This is the third in a series of blogs in which I review how the supply chain trends we picked out at the start of the year have played out. This week, I’ll be looking at cyber-security. This is a bit trickier than the others to assess as businesses tend not to shout too loudly about developments (or lack of them) in their cyber-security strategy, but a lack of exposure is certainly not an indication of a diminished threat!
Cyber-attacks can be among the most disruptive events a supply chain can face. We saw just how damaging they can be in 2017, with several FMCG businesses suffering severe damage as a result of attacks. The 2018 Global Threat Intelligence Report highlights the threat. The report, which categorises supply chain as part of the wider business and professional services sector, suggests it is now the third most attacked sector globally1.
Source: 1,2 2018 Global Threat Intelligence Report, NTT Security
A shape-shifting threat
One of the most challenging aspects of cybersecurity is that threats are continuously evolving. At the same time, the size of the target is growing. We said at the start of the year, that digitised “things” are windows into businesses. This remains the case with more sensor-based technologies being incorporated into supply chain operations all the time – these are particularly challenging to secure.
So, the sphere of things to protect is growing (massively) and the threat is becoming more sophisticated, but according to the 2018 Global State of Information Security Survey, only 34% say their organisations plan to assess Internet of Things (IoT) security risks across the business ecosystem.
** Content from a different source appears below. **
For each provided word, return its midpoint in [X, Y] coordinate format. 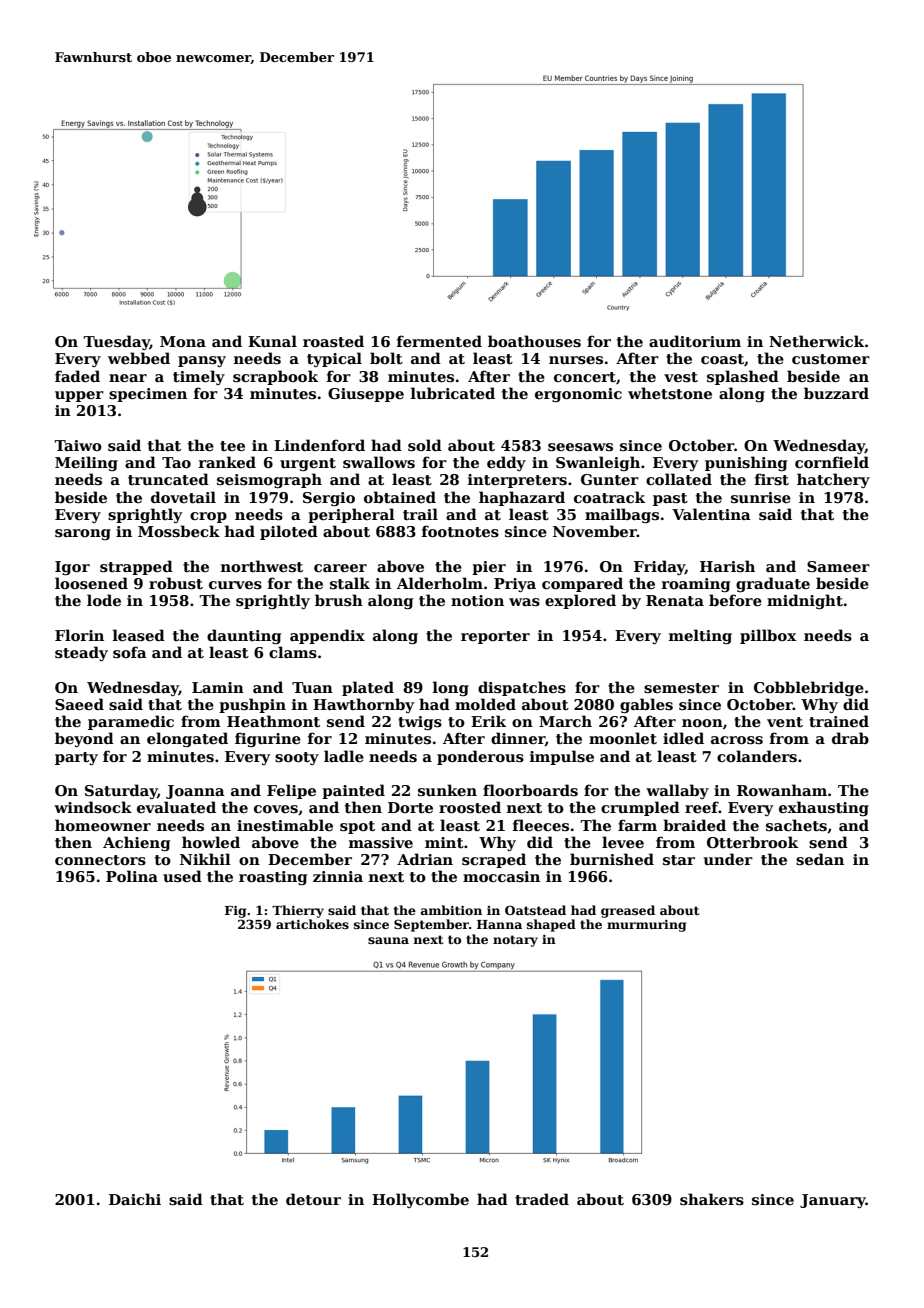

This is a telling statistic, particularly given that as an industry, we are more and more digitally driven, and we’re locked into this trajectory.
It’s fair to say that so far in 2018, we haven’t seen attacks on the same scale as those that impacted the industry last year. Perhaps businesses have been sparked into life, the truth is, we don’t really know. What we can say with confidence is the cyber threat will continue grow, both in terms of the likelihood of an attack and severity of impact.
What can we do about it?
Our Supply Chains for Growth research identified skill in applying disruptive technology as a feature of supply chain organisations that are set up to deliver strategic competitive advantage. It also identified the need for transparency and trust to be at the heart of supply chain strategy.
Skill in applying disruptive technology includes an ability to assess technology in its totality, including how it fits into the cybersecurity strategy.
In these hyper-competitive times, investing in “back of house” capability that doesn’t directly add to the customer proposition, at least in marketable way, isn’t the number one priority for many. But increasing the capability and expertise of people to make the most of the new tech extends beyond everyday users – to those responsible for making sure that technology doesn’t introduce unacceptable threats. This means training or acquiring the necessary skills.
When viewed through lens of the second feature I called out, Transparency and trust, the importance of cybersecurity takes on new meaning. It will be crucial for establishing the partnerships, that will be so vital to addressing the many challenges facing the industry. In the digital world, the boundaries between businesses are blurred, with more data sharing and third-party hosting set to become the norm. To thrive, partnerships must be seen to add value; they certainly cannot introduce risk.
Source: Supply Chains for Growth, IGD, 2018
Transparency and trust extend to consumers, and how they perceive the businesses they interact with will influence success. The introduction of GDPR is just one example of the changing standards. While this is mandated change, many initiatives will be a result of choices. Leading businesses will increasingly put transparency and trust at the heart of their business strategy, with those who lag behind conspicuous by their lower standards.
While cybersecurity was called out as a key trend, this year we’ve also looked at number of other threats facing the industry’s supply chains. Our three-report series on the Vulnerabilities in the Global Supply chain looked at geopolitics, the environment and resources and setting up for disruption. We explored chokepoints, protectionism and changes to trading blocs, as well as weather and climate, disasters and resource scarcity. We also called out decisions businesses must take to set up to deal with disruption.
Self-disrupt and evolve
Tom Moody, Managing Director Northern Europe P&G called out the “curse of the incumbent” at last month’s Supply Chain Summit, identifying the need to disrupt yourself. In my opinion, cybersecurity should be high on this list of ways food and grocery businesses do this.
Resilience, backed up by contingency and continuity plans might not be glamorous, but these are essential in today’s complex, global supply chains. Technology, in particular, is resetting customer expectations and behaviour, and a cybersecure supply chain will be a prerequisite for the consistent delivery of ambitious customer promises.